EMBARGO RUSSO PROROGATO, SALVI: “ALTRA OCCASIONE PERSA, UE POCO LUNGIMIRANTE”

“La proroga dell’embargo russo è per le nostre produzioni ortofrutticole un’ulteriore occasione persa che provoca l’allungamento di quasi un altro anno e mezzo della chiusura di un mercato che per noi era strategico. E ciò comporterà conseguenze ancora più pesanti sui mercati”. Marco Salvi (nella foto), presidente di Fruitimprese, commenta così il prolungamento del blocco russo ai prodotti agroalimentari occidentali fino al 31 dicembre 2019 deciso da Vladimir Putin che ha firmato un decreto ad hoc (leggi news).

“In questo modo – insiste Salvi – rischiamo di perdere definitivamente un mercato che per noi era molto importante. Mentre si protrae la nostra prolungata assenza “forzata”, la Russia non solo si sta organizzando sviluppando sempre di più produzioni ortofrutticole proprie, ma sta consolidando rapporti commerciali con Paesi che prima dell’embargo erano pressoché esclusi da quel mercato”.

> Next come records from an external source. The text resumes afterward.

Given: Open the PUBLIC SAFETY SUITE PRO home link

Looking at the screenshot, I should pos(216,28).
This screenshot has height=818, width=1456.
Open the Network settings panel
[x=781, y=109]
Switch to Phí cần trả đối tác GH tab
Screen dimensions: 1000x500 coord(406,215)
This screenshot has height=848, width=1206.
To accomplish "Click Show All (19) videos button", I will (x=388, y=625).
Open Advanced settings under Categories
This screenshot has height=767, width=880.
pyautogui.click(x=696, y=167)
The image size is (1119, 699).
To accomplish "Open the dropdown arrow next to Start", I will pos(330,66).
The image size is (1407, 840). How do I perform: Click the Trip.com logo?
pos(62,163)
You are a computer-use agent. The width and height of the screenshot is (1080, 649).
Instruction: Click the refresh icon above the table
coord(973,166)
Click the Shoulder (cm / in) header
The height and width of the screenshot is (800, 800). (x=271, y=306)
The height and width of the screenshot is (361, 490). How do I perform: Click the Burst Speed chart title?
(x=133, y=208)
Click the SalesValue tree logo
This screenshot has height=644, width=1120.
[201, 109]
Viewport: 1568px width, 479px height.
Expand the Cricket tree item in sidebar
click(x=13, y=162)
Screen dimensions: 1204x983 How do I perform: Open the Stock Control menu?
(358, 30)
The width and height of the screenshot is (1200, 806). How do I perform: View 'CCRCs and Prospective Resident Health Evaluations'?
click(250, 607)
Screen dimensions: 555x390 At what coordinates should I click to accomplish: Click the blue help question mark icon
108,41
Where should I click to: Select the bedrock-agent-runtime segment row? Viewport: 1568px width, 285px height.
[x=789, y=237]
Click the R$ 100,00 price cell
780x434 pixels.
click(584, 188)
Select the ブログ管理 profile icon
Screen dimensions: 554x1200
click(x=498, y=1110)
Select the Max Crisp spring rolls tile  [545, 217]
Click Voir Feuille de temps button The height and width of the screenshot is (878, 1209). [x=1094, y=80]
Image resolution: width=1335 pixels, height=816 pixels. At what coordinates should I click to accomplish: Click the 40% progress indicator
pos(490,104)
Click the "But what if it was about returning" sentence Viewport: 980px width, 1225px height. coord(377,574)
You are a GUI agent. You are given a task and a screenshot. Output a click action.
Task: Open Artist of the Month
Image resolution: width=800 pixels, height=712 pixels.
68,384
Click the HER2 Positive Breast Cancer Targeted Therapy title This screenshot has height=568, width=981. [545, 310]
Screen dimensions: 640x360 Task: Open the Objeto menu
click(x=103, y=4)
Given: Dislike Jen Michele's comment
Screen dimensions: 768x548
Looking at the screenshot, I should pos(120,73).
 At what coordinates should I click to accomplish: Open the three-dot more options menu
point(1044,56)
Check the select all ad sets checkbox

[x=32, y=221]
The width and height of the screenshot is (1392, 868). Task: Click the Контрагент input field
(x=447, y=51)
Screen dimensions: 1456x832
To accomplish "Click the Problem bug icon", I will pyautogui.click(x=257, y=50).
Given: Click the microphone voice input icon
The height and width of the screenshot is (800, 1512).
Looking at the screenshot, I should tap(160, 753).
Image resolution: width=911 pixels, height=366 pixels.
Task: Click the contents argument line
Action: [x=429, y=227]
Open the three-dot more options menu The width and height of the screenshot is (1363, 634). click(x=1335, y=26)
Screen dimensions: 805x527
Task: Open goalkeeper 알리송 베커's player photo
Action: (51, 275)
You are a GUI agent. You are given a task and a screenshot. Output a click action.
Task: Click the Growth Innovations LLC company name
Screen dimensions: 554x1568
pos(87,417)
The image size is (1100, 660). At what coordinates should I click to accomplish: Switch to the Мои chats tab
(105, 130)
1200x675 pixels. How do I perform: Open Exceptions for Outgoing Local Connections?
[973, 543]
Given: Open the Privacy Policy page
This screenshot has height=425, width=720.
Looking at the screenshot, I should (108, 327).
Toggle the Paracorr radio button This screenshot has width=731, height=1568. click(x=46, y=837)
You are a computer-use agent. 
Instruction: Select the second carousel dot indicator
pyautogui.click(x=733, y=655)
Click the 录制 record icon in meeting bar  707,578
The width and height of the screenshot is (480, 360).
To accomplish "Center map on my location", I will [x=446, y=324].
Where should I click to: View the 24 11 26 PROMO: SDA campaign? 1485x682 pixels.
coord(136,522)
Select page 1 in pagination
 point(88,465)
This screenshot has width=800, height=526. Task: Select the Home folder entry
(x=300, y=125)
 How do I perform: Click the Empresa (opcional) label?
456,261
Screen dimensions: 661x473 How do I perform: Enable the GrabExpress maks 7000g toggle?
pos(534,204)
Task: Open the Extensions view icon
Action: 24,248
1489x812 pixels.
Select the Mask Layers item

Il presidente di Fruitimprese critica infine la linea dell’Unione europea. “Alla luce di quanto sta accadendo in questi giorni, con un avvicinamento degli Stati Uniti alla Russia, fa doppiamente male vedere la posizione presa dall’Ue, che è stata poco lungimirante e rischia di rimanere tagliata fuori con l’unico risultato di perdere un mercato importante per l’Europa, Italia compresa. Una situazione che ha davvero del paradossale”.